▶ TASK INSTRUCTIONS:
Write out the lines of the entries below as a JSON list of strings, one string per line, starting with the line that contains "Find the location of a particular element. This" and running through the end of the entries. Skip blank lines and leave the pictures out.

+===+

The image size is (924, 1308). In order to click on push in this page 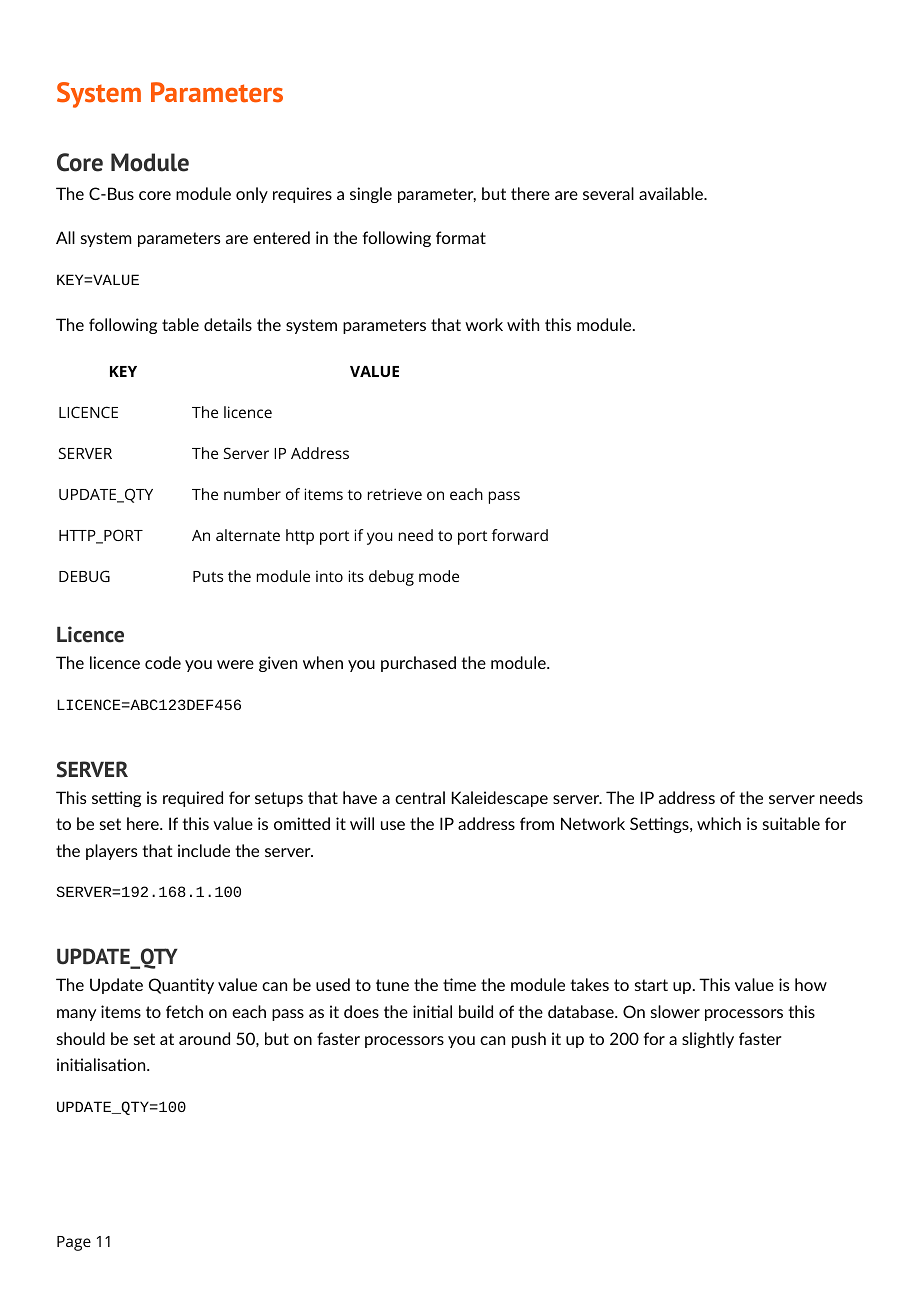, I will do `click(529, 1040)`.
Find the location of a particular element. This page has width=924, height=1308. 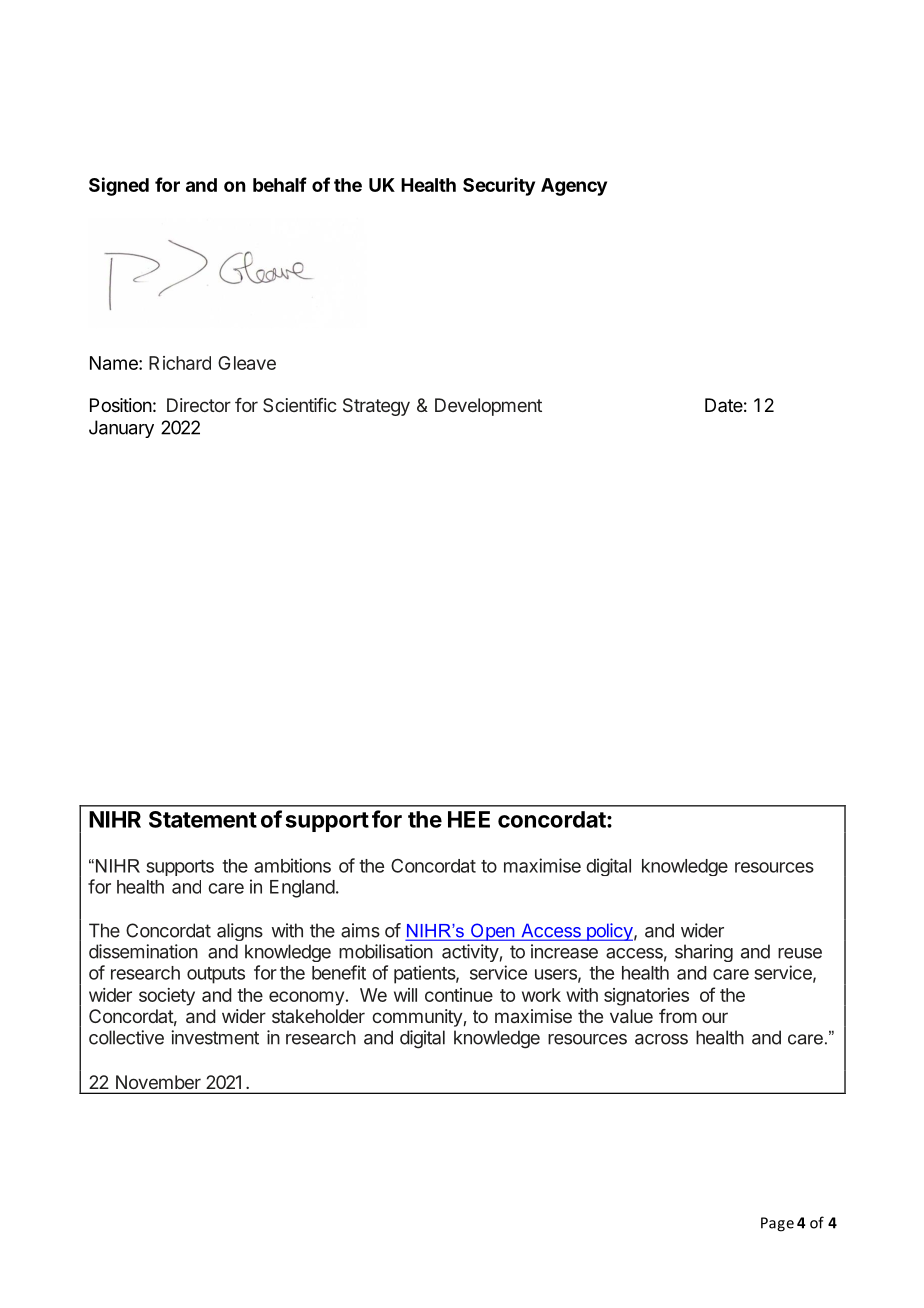

Strategy is located at coordinates (376, 407).
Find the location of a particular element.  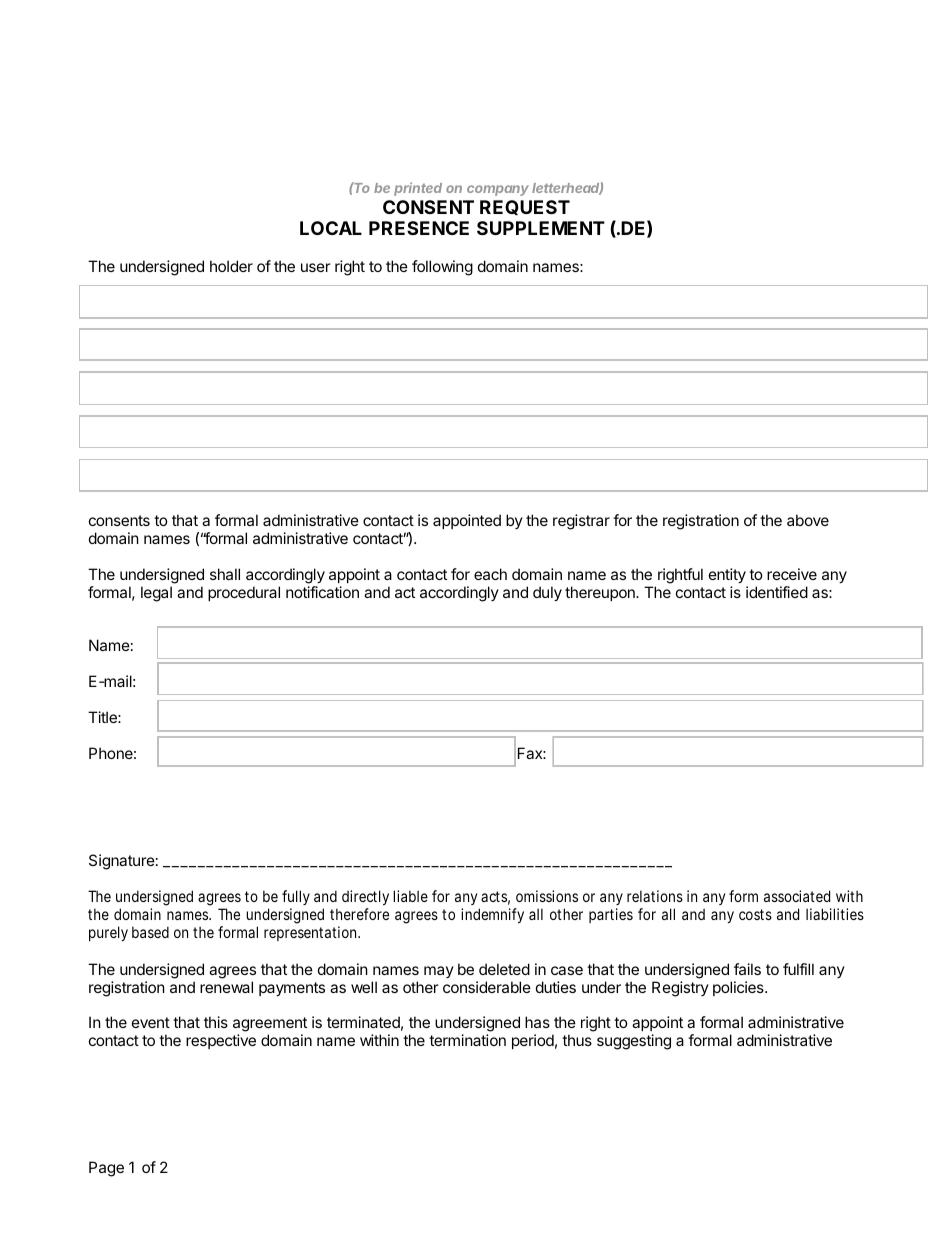

SUPPLEMENT is located at coordinates (541, 228).
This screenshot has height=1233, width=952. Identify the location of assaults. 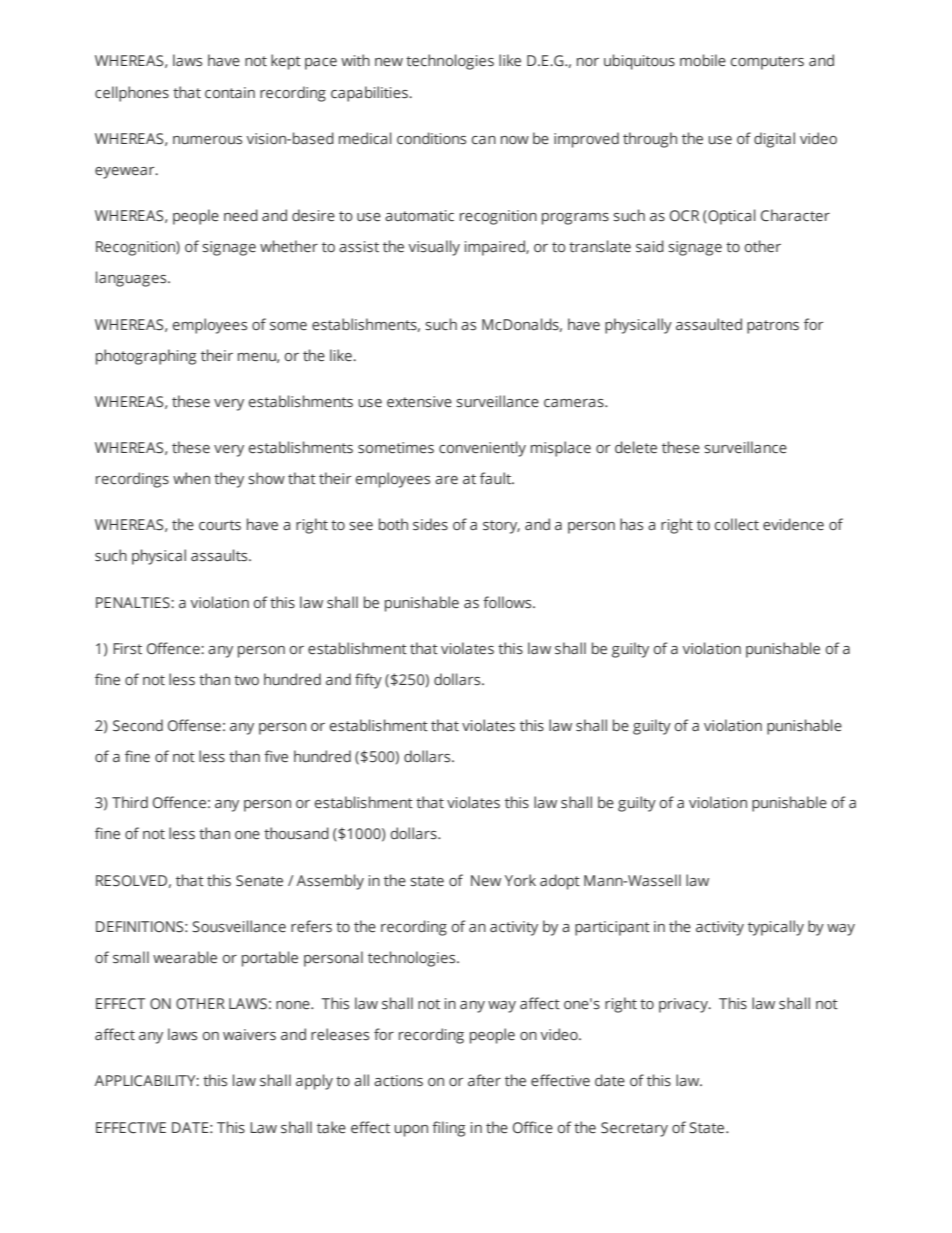
(220, 555).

+===+

▶ TASK RESPONSE:
[
  "Find the location of a particular element. This page has width=924, height=1308. ",
  "Strategy is located at coordinates (376, 407).",
  "Find the location of a particular element.  ",
  "SUPPLEMENT is located at coordinates (541, 228).",
  "This screenshot has height=1233, width=952. Identify the location of assaults. ",
  "(220, 555)."
]